I thought it would be an interesting experiment to prepare it for Webwise, with an appropriate Webwise cookie trap, and robots.txt that didn't forbid google, and a "body text" statement banning Phorm and all its works, and some 3rd party stats counter links to give me a logging facility (there aren't any logs available on my free ISP space) and then see if any Webwise visits occurred when the trials started. Webwise has not been given the url for its black list.
I set up the Google Webmaster tools, including getting the site google verified, then just checked that robots.txt was working properly - I'm familiar with doing this from 2 other domains.
Then I discovered the problem - I can't actually set up a "valid" robots.txt for the ISP hosted pages - because as far as google is concerned the only robots.txt it sees is the one at the top level domain - the ISP domain of btinternet.com .
My site robots.txt is
www.btinternet.com slash tilde~ username slash robots.txt
The one google sees is
www.btinternet.com/robots.txt which merely says
User-agent: *
Disallow: /Templates
Disallow: /virtualworlds
which seems to be the one that btinternet.com uses for all their hosted space.
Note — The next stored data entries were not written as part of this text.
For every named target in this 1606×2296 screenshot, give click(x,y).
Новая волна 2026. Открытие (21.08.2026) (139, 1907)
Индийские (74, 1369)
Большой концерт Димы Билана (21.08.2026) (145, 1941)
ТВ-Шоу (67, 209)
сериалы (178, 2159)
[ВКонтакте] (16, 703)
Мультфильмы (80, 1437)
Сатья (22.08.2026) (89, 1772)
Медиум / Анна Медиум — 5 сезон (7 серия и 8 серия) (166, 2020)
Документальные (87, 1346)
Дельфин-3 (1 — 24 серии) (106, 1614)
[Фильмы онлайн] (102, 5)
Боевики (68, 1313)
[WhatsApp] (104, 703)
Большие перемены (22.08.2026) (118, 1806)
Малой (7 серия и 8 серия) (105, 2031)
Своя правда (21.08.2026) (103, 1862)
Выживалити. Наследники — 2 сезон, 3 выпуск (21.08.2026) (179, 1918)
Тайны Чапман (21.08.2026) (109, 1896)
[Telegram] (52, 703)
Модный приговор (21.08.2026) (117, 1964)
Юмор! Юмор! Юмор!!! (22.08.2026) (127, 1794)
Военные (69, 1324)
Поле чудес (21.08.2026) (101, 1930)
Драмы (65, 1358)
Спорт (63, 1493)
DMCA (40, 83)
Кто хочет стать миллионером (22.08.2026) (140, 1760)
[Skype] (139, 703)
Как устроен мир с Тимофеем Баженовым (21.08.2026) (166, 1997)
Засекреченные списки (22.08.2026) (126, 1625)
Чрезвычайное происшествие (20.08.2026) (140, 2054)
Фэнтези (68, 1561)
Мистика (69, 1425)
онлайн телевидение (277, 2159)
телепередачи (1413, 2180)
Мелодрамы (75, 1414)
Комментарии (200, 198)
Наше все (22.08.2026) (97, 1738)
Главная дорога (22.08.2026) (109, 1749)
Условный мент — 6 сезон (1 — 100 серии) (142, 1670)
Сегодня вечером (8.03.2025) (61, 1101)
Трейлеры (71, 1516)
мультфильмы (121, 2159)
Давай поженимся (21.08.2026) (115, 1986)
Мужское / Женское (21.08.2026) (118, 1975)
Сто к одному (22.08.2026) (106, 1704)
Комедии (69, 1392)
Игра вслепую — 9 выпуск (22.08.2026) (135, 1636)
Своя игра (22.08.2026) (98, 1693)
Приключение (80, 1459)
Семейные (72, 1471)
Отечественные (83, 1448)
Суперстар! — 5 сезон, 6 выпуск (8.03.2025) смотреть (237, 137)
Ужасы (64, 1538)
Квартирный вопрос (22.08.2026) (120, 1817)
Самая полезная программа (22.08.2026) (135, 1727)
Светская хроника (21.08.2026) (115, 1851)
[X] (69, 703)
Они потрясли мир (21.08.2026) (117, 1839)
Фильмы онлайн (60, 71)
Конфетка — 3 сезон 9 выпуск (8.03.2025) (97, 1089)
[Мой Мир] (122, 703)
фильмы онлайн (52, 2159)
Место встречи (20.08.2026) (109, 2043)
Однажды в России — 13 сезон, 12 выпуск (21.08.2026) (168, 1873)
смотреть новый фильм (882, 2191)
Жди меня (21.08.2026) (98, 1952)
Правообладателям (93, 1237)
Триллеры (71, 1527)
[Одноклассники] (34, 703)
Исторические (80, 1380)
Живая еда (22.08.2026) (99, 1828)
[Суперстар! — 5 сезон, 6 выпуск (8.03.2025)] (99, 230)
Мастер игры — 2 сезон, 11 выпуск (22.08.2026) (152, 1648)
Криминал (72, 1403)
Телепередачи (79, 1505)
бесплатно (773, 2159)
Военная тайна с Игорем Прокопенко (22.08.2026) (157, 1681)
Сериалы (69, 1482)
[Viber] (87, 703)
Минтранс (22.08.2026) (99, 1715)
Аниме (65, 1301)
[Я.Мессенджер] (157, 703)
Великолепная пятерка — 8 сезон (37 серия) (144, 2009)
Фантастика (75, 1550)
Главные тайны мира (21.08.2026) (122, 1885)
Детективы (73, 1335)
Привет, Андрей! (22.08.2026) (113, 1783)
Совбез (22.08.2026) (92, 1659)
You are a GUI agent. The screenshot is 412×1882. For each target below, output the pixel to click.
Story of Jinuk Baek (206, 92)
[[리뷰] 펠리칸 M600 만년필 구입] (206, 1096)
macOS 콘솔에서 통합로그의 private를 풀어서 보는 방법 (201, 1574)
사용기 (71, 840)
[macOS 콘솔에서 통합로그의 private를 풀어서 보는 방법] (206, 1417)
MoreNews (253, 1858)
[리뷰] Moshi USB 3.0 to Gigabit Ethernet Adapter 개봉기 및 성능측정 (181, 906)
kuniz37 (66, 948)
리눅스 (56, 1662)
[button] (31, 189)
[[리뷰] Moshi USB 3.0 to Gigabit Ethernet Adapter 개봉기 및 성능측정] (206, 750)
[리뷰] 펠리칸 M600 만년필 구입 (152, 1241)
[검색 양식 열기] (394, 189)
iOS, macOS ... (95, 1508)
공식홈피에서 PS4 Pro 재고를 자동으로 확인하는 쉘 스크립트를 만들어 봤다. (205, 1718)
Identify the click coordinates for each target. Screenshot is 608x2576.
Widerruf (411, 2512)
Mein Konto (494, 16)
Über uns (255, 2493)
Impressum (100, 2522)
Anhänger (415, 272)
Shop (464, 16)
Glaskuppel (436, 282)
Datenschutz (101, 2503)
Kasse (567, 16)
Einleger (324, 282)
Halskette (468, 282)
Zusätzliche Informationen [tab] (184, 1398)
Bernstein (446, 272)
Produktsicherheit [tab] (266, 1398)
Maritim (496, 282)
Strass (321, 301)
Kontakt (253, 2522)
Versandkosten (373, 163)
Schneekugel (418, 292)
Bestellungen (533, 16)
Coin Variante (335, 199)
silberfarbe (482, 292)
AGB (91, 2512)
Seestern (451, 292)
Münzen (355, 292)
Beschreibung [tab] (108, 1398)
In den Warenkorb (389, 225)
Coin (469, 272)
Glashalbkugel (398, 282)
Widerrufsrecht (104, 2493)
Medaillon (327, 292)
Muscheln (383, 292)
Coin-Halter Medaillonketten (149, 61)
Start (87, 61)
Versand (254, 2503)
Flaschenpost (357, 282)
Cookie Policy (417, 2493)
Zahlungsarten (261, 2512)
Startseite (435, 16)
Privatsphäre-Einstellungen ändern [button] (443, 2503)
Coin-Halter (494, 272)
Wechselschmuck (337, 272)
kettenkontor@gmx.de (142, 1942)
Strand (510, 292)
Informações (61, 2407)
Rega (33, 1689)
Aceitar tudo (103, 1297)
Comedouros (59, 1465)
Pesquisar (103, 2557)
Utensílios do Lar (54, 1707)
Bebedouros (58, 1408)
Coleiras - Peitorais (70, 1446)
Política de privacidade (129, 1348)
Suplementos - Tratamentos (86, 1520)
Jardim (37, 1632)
So I suppose my question is - IF the "official BT/Phorm/Webwise" way of keeping webwise out of my site is supposed to be by using robots.txt (not legally good enough I know, but let's put that on hold for a moment) - how could I do it? On my ISP hosted pages I CANT create a valid robots.txt that would keep google out.
I don't actually WANT to keep google or phorm out of this test site by robots.txt - I want to use it as a test site - but IF I wanted to use the official declared robots.txt method of banning Phorm/Webwise, I can't see any way of doing it.
And if the official way of doing this, recommened by my Webwise-prone ISP is actually not possible on ISP webspace provided by the same ISP, don't THEY have a problem?
Anyway - I'll throw this at them and see what happens and keep you posted.